4. Super intelligence

Originally, I wanted to put super intelligence as fifth but then a few of my friends under the influence of Google Deepmind’s safety team convinced me otherwise. I will not argue about the timing of super intelligence; much has been written about this topic by others.

I will just say that there are many researchers who believe not even if we achieve singularity soon there will be limited impact on the world. Anecdotally, just think about the smartest kid in your High School class. How far have they made it? Has their intelligence helped them so much? In fact, is it even possible to construct a consistently more intelligent approach when we consider that in optimization there is no free lunch?

Perhaps the argument here is that the growth of AI is exponential and so evolved AI is to a human as say a human is to a horse. Horse will never be an inventor. So it is quantitatively so much better that it is qualitatively different. However this I also take an issue with, because people typically use biological systems as an obvious parallel to AI without much justification. The growth of AI is not like the growth of a human from a child to an adult. AI can solve many problems with superhuman performance but a seemingly similar problem will be virtually impossible.
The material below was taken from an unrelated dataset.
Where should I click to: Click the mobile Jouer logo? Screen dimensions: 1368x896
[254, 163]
Furthermore, although there are reasons that is super intelligence might have the capacity to harm humans, remember that despite billions of dollars of investment Siri still barely understand what you mean. Let’s say we completely must do speech recognition in speech in synthesis in the next year (extremely optimistic) and in the two years after that we manage to productionize this. In the next five, we solve perception and in the five after that unsupervised understanding and in the 10 after that common sense reasoning. But all (1–3) of the above are things that are potentially happening right now. Does it still seem that urgent?
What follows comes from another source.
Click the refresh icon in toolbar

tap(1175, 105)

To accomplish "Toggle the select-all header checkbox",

But overall, I would love to pose to anyone this challenge: how do you even imagine super intelligence to destroy humanity? Why would it even care?

5. AI just making mistakes or cutting corners

These two problems are closely interlinked, because I don’t believe that anyone wants to write AI that will make mistakes. But as I said this point is very close fifth. Ultimately I believe that the chances are 50–50 that even if we get to singularity, we will simply not know whether this is going to be completely purposeful. In fact, we still do not really understand why deep learning works completely.

Ultimately, AI researchers and practitioners will be under pressure from their managers, sponsors or other stakeholders and therefore forced to cut corners. To be fair to the public debate, I think this is the one point where spreading awareness — however rudimentary — is extremely useful.

So overall as much as AI safety seems like a fun problem that a lot of philosophers were waiting for a long time, we should avoid judging the technology by its narrative; at least for the time being.

It took me about 2 days to write this article. In this time, the initial story has happened again, which just shows, in my opinion, how frequent those popular misinterpretations tend to be.